Under their breezy, melodic exteriors, Bacharach’s compositions contained a musical sophistication and subtle inventiveness, drawing from jazz, classical music, bossa nova, soul and more.
Bacharach was born in Kansas City, Missouri, in 1928, before his family moved to New York. After developing a love of jazz as a teenager, he would frequently sneak out to clubs in Manhattan to watch the likes of Dizzy Gillespie and Count Basie. He studied classical music in Canada and California, and the combination of classical training with his love of jazz chord progressions, changing meters and irregular phrasing would have a lasting impact on his songwriting.
Following two years in the US Army between 1950 and 1952, Bacharach worked as piano player for big band singer Vic Damone and for artists including Polly Bergen, The Ames Brothers and Paula Stewart, the latter of whom he would marry.

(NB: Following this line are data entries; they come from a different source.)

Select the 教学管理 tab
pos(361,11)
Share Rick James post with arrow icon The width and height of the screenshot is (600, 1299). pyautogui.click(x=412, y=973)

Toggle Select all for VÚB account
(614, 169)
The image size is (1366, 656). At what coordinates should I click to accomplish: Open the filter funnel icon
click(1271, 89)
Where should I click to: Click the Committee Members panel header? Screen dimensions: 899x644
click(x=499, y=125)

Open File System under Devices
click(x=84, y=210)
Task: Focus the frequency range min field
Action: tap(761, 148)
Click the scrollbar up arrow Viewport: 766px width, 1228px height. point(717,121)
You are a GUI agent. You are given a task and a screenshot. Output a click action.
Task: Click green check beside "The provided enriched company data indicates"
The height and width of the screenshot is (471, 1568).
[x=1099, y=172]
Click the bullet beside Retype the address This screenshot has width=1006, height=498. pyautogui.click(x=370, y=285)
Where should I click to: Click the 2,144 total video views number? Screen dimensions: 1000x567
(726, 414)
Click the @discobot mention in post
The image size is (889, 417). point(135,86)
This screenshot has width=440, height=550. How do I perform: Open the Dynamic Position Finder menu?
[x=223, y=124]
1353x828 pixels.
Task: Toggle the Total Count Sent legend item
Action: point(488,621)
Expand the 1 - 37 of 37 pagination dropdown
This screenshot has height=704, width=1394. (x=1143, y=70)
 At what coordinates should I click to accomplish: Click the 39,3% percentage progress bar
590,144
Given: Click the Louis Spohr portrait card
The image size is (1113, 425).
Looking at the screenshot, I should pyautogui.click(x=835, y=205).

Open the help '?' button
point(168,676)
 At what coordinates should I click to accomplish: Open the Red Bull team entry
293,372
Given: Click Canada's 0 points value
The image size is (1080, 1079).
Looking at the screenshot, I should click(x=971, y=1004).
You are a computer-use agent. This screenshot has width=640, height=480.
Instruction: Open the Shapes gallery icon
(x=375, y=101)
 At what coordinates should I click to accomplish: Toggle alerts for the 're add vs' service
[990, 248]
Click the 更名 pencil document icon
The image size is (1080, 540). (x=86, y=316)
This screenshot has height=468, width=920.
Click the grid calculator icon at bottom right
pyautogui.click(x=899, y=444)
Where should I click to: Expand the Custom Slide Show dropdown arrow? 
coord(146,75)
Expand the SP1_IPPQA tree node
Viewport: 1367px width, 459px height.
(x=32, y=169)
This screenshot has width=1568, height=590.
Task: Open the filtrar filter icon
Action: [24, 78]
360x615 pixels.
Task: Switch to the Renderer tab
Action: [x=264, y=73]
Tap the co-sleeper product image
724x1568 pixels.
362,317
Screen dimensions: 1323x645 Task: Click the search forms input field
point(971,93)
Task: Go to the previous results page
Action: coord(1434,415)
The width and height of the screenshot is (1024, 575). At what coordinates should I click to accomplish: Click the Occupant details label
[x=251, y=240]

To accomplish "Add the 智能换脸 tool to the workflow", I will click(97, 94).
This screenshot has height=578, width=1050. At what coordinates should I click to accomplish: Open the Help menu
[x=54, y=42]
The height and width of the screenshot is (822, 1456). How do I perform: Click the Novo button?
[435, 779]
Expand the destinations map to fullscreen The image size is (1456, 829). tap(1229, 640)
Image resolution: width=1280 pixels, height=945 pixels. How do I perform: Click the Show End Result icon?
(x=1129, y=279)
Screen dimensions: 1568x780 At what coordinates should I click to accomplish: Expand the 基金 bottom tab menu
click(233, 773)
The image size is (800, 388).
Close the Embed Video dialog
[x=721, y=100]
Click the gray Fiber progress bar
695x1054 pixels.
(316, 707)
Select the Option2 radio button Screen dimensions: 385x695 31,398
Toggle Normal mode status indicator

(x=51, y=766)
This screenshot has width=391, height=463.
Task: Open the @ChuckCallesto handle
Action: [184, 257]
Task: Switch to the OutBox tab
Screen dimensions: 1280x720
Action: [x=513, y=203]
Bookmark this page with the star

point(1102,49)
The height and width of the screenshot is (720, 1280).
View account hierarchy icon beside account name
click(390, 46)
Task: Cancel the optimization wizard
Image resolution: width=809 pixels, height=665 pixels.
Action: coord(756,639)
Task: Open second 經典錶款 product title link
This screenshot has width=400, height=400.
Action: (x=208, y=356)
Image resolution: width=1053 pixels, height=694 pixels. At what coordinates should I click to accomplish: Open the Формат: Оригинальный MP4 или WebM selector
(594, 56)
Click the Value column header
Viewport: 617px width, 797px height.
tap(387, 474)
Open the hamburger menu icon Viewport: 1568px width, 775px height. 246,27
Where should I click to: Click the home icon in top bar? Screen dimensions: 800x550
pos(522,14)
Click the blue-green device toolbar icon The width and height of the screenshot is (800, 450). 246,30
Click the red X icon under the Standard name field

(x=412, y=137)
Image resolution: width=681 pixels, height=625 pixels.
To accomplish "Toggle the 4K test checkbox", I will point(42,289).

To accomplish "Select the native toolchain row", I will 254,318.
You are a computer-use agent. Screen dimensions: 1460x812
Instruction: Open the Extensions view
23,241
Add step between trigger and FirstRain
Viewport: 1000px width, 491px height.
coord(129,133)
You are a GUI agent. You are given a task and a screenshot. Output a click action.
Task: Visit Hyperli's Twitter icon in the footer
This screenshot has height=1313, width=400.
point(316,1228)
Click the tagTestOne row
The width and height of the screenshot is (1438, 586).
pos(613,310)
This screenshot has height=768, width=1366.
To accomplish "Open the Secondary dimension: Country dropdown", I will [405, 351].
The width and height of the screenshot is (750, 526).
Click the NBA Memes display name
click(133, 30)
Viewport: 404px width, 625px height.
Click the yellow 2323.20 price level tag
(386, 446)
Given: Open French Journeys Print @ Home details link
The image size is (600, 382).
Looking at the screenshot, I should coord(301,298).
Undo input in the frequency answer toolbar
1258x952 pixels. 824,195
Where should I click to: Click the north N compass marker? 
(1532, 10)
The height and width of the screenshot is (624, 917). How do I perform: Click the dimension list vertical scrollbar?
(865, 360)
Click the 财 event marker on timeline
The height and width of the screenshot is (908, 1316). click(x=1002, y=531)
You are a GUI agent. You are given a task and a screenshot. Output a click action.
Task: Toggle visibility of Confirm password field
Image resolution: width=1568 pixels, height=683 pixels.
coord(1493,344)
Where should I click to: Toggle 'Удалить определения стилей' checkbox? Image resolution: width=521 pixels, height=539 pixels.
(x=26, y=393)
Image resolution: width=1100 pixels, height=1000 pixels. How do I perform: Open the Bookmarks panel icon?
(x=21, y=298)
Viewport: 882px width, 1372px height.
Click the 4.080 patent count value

In the late ‘50s he worked as arranger and composer for Marlene Dietrich.
In 1957 Bacharach met lyricist Hal David working in New York’s fabled pop production house The Brill Building, sparking one of the most fruitful songwriting partnerships of the 20th Century. The pair scored their first hit when Marty Robbins’ recording of The Story Of My Life topped the US country charts in 1957. It was shortly followed by Magic Moments, sung by Perry Como. A number four hit in the US, Magic Moments also went to number one in the UK the week after a version of The Story Of My Life by British singer Michael Holliday had done the same, making Bacharach and David the first songwriters to have back-to-back number one records in Britain.
In the early ‘60s Bacharach worked with other lyricists including Bob Hilliard, with whom he wrote The Drifters’ Please Stay and Three Wheels On My Wagon for Dick Van Dyke. But in 1962 he reunited with David and scored another hit with Jerry Butler’s Make It Easy On Yourself, later a chart-topping hit for The Walker Brothers in Britain.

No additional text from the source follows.